The ethical issues concerned with the operations management decisions of the IMC plant
This is an ethical rich context case study of a large Indian operations plant, which, from the western perspective, revolves around the questions of safety and humane physical working conditions defined as basic human rights. Similar cases with localized and duplicated problems are widespread in urban and rural areas in developing economies.
They are evidence of the ethical norms, risks, and discomfort experienced. Because of ignorance, employees take many risks in the workplace which the management has the moral responsibility as examples to provide safe working conditions. The argument is a tradeoff between performances, profitability, and safety costs while appreciating improvements that solve cultural and managerial problems toward a new vision.

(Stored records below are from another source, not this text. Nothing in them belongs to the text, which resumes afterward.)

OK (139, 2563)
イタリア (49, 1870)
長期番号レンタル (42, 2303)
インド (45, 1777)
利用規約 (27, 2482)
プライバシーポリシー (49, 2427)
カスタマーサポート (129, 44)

The maintenance strategy at the plant and suitable alternative methods
The maintenance strategy requires a preemptive and regular maintenance plan under operative and maintenance personnel. That is because of the underlying policy of buying cheap components and spare parts and waiting until they break down to begin diagnosing the breakdown. Condition-based maintenance should not be integrated into the culture or environment, but the use of specialized support that fits well into the environment and culture. Therefore, changes could follow the list of a long list of priorities according to the staff and population safety and other requirements.
Ethical priorities in making improvements at the plant
Ethical priorities should be rational to improve the plant by addressing deficiencies and negligence of the company, responsibilities to the local population, and employees using the “Effective Analysis and Failure” mode techniques with external help. That is in addition to the priorities associated with environmental issues, staff safety, and legal requirements with associated tradeoffs to make the plant operation sustainably improved. The underlying rationale is on societal priorities, employee welfare, population, and staff safety which are desirable or not essential.
References
Mountney, S. (2003). Case 10 Indian Metals Corporation. In R. Johnston (Ed.), Cases in Operations Management (3rd ed., pp. 38–39). Prentice Hall.